Few countries
have embraced methadone maintenance therapy more readily
than Canada.
Even though
most of the opioid addiction programs are run by the
provinces, the federal government recognized early on
that almost any alternative is preferable to street
heroin use. Their attitude is hardly surprising, given
that one untreated illicit opioid user costs the healthcare
system $49,000 a year, compared to about $6,000 for
methadone maintenance, according to research cited by
Health Canada. But the safety and cost-effectiveness
of opioid substitutes could be improved further, says
a study published in Addiction last month that compares
methadone to the analgesic dihydrocodeine.
SCOT-FREE
The study comes from Scotland a country where
opiate addiction is as much of a problem as in downtown
Vancouver. Dr Roy Robertson of Edinburgh University
and colleagues followed 235 patients, randomized into
methadone and dihydrocodeine groups, for three and a
half years.
For about
half the cost, and with a comparably low rate of side
effects, dihydrocodeine in pill form achieved almost
identical results to methadone in six key measures:
survival, retention in treatment, continued drug use,
criminal behaviour, and physical and psychological health.
The only death occurred in the methadone group.
But, Dr
Robertson warned, this doesn't mean that dihydrocodeine
should become the new gold standard. "Just as with other
chronic conditions there should be a number of treatments
available so that doctors and nurses can tailor medication
to the needs of each patient," he said in a press release.
Methadone should still be used to treat the majority
of patients, he added, but dihydrocodeine offers an
alternative treatment for those who can't tolerate it,
or find it hard to deal with the stigma of having to
take their dose sometimes every day in
a pharmacy. It's also much cheaper.
One in 300
Canadians is addicted to some form of opioid.
DARE
TO COMPARE
Dihydrocodeine is hardly a novel or experimental drug.
Developed in Germany a century ago as an antitussive,
it has many applications in pain control. It has even
been used as an opiate addiction maintenance drug before
especially in prison settings where rules often
forbid methadone to inmates who weren't on a program
at the time of incarceration but it has never
really gone head-to-head with methadone in a controlled
study until now.
In fact
most of the attention, in both Britain and Canada, has
been focused on another potential methadone alternative:
buprenorphine, growing in popularity among British addiction
experts and approved last year in Canada.
Like dihydrocodeine,
buprenorphine compares to methadone in head-to-head
efficacy trials. And like dihydrocodeine, it's a pill.

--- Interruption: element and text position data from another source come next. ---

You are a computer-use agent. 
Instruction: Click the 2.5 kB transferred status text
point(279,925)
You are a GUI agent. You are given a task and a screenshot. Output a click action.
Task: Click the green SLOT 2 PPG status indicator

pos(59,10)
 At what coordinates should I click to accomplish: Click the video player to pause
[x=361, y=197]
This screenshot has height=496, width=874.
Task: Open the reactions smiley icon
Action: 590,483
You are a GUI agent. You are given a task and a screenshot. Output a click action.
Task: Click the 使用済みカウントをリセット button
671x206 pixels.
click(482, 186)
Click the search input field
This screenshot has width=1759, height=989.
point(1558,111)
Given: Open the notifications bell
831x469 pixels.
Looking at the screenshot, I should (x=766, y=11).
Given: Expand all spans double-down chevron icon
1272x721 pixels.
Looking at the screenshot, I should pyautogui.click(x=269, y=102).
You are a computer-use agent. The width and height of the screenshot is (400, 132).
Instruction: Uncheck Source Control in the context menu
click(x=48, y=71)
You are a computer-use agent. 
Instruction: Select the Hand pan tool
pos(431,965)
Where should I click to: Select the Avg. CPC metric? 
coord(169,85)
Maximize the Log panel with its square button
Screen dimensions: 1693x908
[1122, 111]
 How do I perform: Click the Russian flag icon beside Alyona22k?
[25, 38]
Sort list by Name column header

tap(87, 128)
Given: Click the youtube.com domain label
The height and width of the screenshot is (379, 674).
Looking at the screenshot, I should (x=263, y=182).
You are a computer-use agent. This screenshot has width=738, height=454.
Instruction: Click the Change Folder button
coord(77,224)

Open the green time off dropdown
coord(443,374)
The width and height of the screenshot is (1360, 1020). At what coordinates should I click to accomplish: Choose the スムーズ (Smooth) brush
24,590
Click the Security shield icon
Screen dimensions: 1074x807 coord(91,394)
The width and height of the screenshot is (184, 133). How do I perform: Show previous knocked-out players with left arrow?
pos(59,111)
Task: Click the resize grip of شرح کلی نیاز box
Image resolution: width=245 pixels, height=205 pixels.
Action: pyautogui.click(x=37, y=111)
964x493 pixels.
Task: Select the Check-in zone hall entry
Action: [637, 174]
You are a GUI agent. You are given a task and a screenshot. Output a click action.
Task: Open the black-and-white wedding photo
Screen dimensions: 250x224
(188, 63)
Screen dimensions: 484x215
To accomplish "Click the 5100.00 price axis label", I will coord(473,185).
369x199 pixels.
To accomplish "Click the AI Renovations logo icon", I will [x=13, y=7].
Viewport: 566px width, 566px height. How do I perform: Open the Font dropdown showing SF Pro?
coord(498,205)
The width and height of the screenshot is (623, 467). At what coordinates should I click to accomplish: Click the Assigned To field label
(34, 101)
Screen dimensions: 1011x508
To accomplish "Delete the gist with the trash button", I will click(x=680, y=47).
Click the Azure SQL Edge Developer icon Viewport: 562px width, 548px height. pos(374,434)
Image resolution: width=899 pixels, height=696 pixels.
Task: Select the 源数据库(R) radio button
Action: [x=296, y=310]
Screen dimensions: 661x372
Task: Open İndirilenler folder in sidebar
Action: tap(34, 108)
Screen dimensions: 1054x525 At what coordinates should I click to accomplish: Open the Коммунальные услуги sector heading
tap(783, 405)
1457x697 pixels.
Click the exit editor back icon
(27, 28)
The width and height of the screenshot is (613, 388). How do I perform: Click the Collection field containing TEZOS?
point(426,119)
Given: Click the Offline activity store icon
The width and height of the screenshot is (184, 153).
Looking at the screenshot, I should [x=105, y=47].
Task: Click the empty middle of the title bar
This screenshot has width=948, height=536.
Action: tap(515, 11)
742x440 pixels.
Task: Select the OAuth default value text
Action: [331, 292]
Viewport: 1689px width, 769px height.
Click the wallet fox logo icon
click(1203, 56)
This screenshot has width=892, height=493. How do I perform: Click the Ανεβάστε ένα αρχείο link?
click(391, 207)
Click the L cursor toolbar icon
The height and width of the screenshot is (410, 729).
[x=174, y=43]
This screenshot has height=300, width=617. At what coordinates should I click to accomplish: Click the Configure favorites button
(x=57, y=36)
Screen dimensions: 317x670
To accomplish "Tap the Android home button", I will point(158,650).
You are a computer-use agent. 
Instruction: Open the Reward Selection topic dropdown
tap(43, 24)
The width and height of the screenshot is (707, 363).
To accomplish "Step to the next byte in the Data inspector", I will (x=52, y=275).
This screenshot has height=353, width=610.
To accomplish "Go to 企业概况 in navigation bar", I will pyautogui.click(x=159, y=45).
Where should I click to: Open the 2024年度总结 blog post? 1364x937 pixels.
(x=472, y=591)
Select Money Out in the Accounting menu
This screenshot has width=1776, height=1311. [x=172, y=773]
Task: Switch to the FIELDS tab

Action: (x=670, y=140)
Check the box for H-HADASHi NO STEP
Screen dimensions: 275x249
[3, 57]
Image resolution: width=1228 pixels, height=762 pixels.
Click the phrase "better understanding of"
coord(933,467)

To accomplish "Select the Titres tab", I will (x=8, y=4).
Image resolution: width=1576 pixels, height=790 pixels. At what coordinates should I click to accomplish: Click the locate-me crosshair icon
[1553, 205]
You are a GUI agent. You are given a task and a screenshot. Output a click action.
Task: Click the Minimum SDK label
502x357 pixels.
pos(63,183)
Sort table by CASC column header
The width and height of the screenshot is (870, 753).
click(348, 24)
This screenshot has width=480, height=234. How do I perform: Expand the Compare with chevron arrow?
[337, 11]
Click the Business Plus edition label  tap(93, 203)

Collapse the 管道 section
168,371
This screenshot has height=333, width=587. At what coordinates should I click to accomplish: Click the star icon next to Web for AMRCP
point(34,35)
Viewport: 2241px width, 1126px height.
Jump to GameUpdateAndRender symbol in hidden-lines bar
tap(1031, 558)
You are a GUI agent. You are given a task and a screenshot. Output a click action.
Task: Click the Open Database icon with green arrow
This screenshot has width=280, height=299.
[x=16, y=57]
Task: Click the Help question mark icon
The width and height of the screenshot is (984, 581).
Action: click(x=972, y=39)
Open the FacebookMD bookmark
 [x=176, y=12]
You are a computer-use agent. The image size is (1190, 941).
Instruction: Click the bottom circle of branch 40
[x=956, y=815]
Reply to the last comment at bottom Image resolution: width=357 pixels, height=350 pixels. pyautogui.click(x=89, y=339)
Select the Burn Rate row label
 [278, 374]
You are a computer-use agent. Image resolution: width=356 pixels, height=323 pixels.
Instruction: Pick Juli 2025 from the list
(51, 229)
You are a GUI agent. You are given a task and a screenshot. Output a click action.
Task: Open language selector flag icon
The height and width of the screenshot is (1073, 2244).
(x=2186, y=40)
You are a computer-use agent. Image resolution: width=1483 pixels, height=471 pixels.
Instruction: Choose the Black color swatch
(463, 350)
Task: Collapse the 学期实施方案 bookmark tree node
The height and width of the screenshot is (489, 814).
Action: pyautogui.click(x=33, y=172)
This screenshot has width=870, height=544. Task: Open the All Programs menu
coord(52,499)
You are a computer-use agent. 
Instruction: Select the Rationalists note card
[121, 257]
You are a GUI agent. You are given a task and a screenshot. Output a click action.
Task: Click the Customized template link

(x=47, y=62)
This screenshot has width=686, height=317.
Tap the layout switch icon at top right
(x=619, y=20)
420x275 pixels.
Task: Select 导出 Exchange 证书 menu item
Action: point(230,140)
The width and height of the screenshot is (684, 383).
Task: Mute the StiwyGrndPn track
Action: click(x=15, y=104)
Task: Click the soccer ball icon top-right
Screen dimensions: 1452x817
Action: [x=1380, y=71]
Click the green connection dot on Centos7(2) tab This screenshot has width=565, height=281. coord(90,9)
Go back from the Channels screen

But when buprenorphine was piloted in France, prescribing
rules were a little lax, allowing patients to take several
pills home at a time. The result was that many crushed
several at a time and injected them. The same problem
arose in an Australian program.
While patients
can do the same with dihydrocodeine they're likely to
find it considerably less rewarding than buprenorphine
in psychoactive terms. Our government has also learned
from the mistakes of France and Australia and is regulating
prescribing much more tightly.
METHADONE
CHALLENGE
Of course, all these comparisons still leave wide open
the question of whether doing as well as methadone is
actually good enough. Scotland's methadone program has
come under fire recently, after research by Neil McKeganey
of the University of Glasgow suggested it was having
almost no impact on crime rates and drug offences, despite
a steady increase in the number of people enrolled in
the programs. Three years after beginning methadone
treatment, just 3.4% of the 695 addicts interviewed
for his report were completely drug-free, compared to
29% of those who had gone cold turkey in residential
rehab.
But supporters
of methadone maintenance argue that this misses the
point. Staying on methadone, they say, is not a sign
of failure but of success. The rise of HIV and hepatitis
C among IV drug users gives powerful impetus to this
argument.
It certainly
convinces Dr Robertson: "We want to engage young people
in a treatment program which stops them from injecting
drugs and running the risk of infection," he said. "We
face an epidemic of hepatitis C in Scotland, with 40%
of young people who have been injecting drugs for more
than two years being infected with this serious illness."
It could be worse the 2001 Vancouver Injection
Drug Users Study found HIV and HCV rates of 11.1% and
52.1% respectively in addicts aged under 24.